-- Opening Marker --

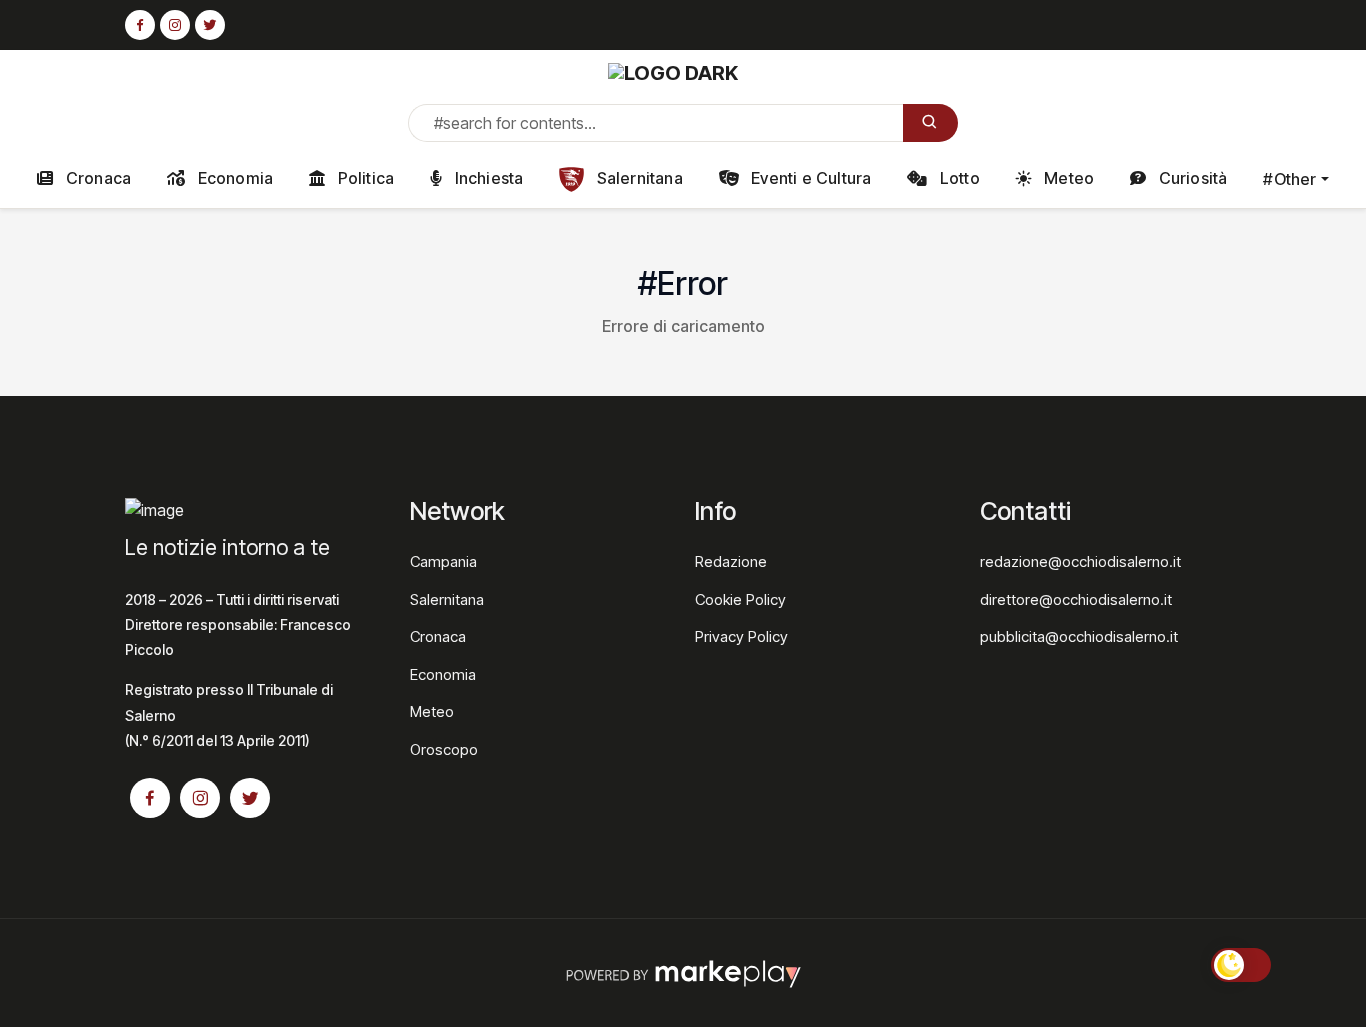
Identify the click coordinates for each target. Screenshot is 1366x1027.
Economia (233, 178)
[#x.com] (210, 26)
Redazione (731, 561)
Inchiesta (486, 178)
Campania (443, 561)
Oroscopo (444, 749)
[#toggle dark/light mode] (1241, 965)
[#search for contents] (930, 123)
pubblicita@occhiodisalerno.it (1079, 636)
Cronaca (97, 178)
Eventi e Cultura (809, 178)
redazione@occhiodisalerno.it (1080, 561)
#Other (1289, 179)
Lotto (958, 178)
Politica (363, 178)
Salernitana (637, 178)
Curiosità (1190, 178)
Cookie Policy (740, 599)
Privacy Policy (741, 636)
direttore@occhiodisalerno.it (1076, 599)
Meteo (1067, 178)
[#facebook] (140, 26)
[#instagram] (175, 26)
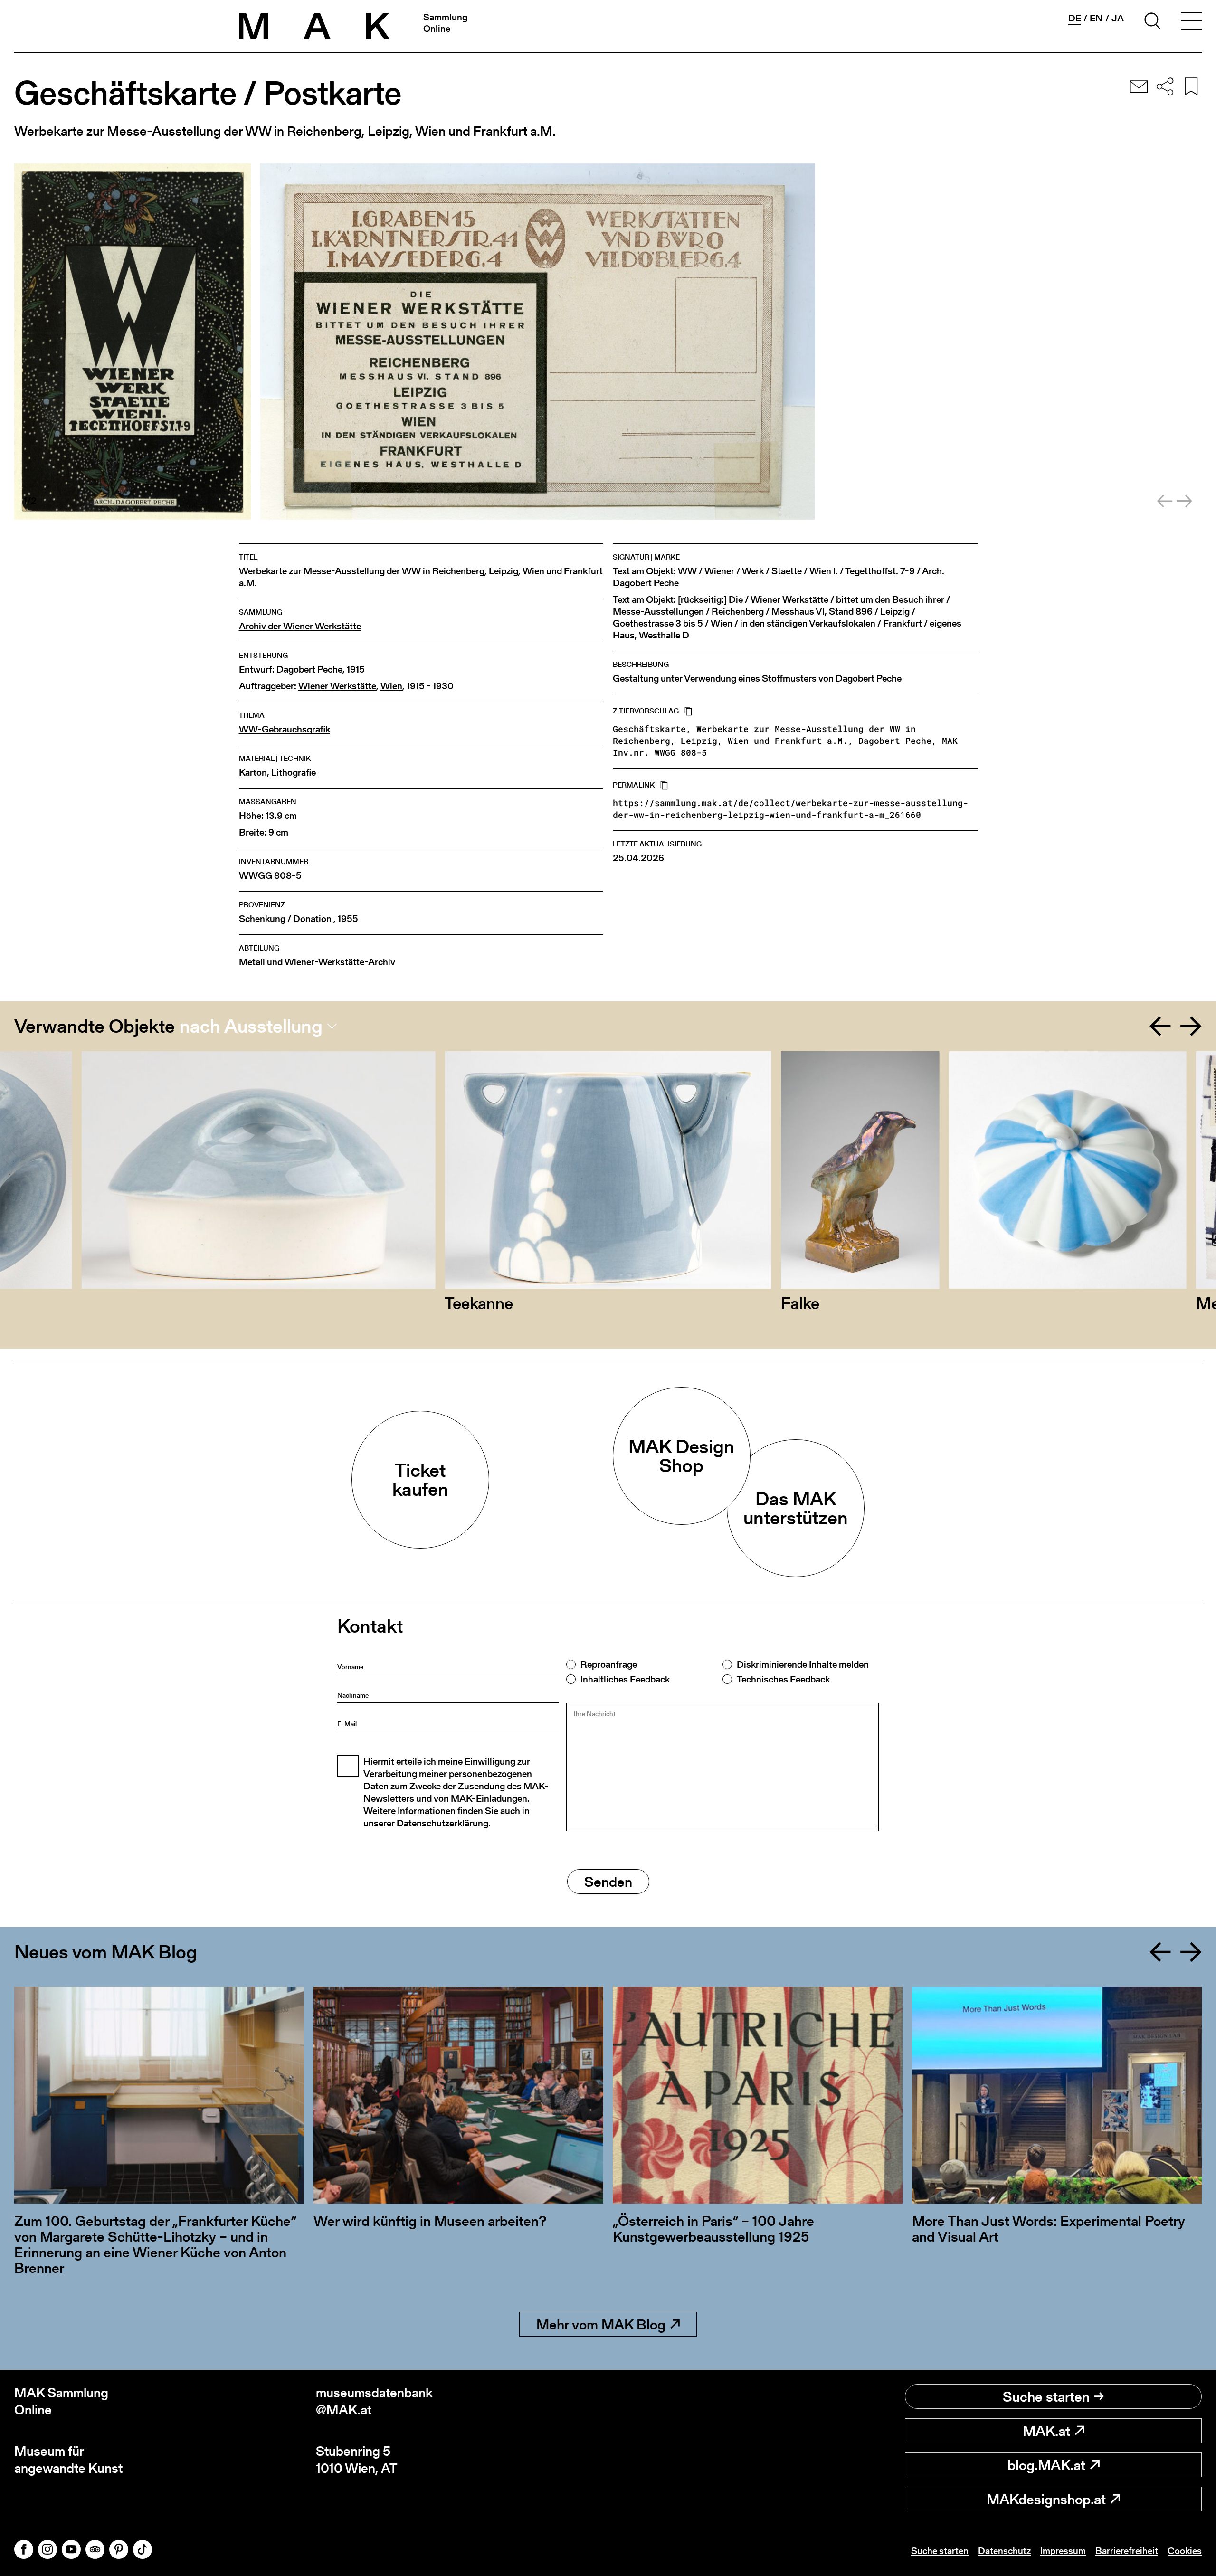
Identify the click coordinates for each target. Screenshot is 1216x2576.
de (1074, 18)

-- Closing Marker --

### Instructions to follow
Show each line of the listing that holds the string "target".

### Answer to the problem
Identify the click coordinates for each target. Screenshot is 1366x1027.
Identify the click coordinates for each target. Screenshot is 1216x2576.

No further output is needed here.